An almost empty rocket stage is light and has great volume, an ideal combination for reentry and landing.
baudrunner
not rated yet Nov 10, 2012
This is what NASA had way back in the sixties, in preparation for the moon landing. Okay, so they weren't talking re-usable rocket, but just the same, I will not be truly impressed until SpaceX sends one into orbit and brings it back, then refuels it and does it again. That would be true proof of concept, and only then would we be ready for a Mars expedition using the system.
rjsc2000
1 / 5 (2) Nov 11, 2012
Don't forget the cost. Is it cheaper?If not, then don't do it.
Shouldn't we seek some kind of anti-gravity device instead??
lengould100
5 / 5 (1) Nov 12, 2012
Don't forget the cost. Is it cheaper?If not, then don't do it.
Shouldn't we seek some kind of anti-gravity device instead??

Yeah, I'd love to work on that project, as long as you'll handle all the funding application issues.
antialias_physorg
5 / 5 (1) Nov 12, 2012
Shouldn't we seek some kind of anti-gravity device instead??

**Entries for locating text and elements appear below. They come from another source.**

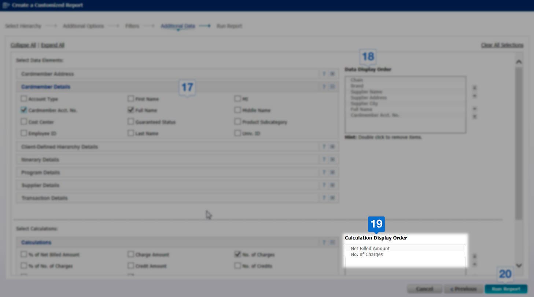
Task: Open help for Itinerary Details section
Action: pos(324,160)
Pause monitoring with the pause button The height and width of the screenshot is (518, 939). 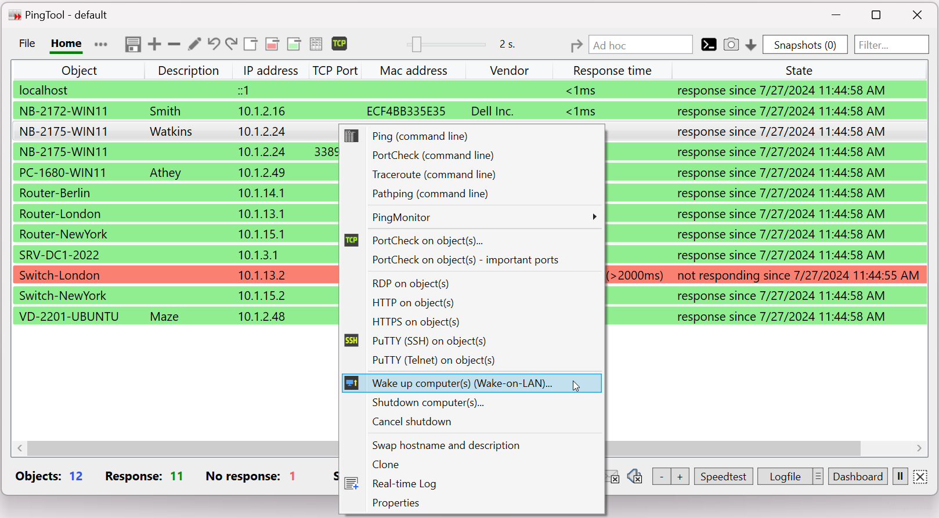pyautogui.click(x=900, y=477)
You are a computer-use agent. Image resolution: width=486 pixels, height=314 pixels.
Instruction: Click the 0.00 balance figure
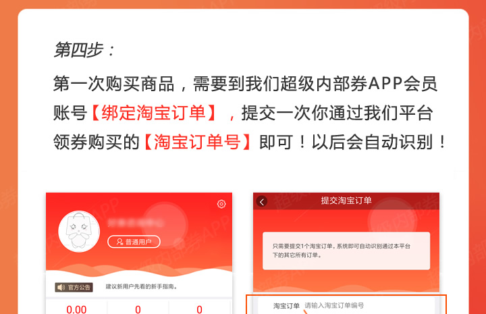click(x=76, y=309)
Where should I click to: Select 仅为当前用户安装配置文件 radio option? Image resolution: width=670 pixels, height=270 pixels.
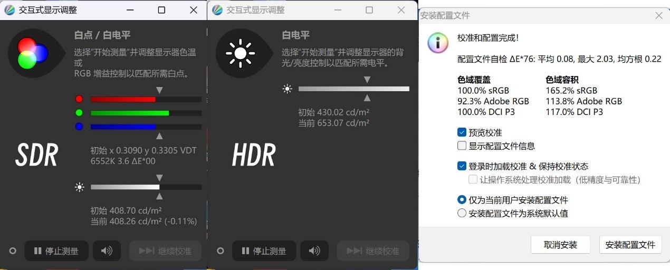point(462,200)
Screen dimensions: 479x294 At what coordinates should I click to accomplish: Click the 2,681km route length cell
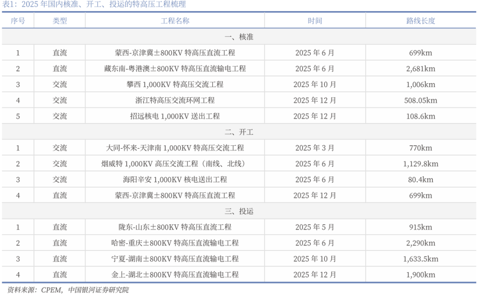coord(420,69)
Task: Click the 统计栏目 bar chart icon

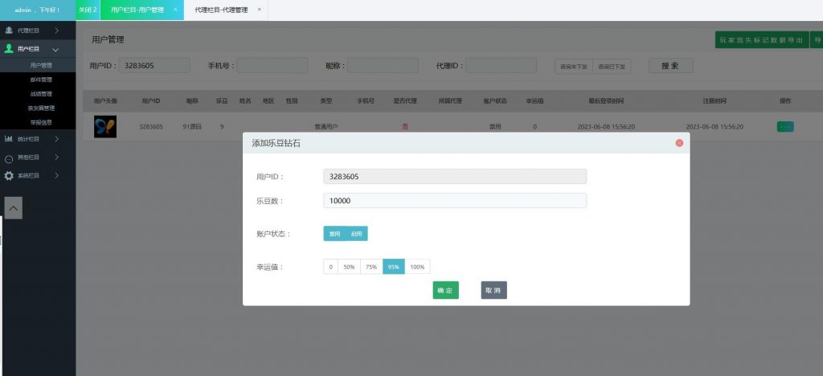Action: (9, 139)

Seeking only works if you have a idea of how to do it.
If you have: go ahead.

The only really theoretically worked out thing out there in that regard would be a stationary Alcubierre drive. And the energy requirements for that sucker are enormous (depending on what type of setup we're talking the energy equivalent of the mass of Jupiter to several solar masses. But there are guys who think that this requirement cn be brought down somewhat).
Oh...and it also needs negative energy.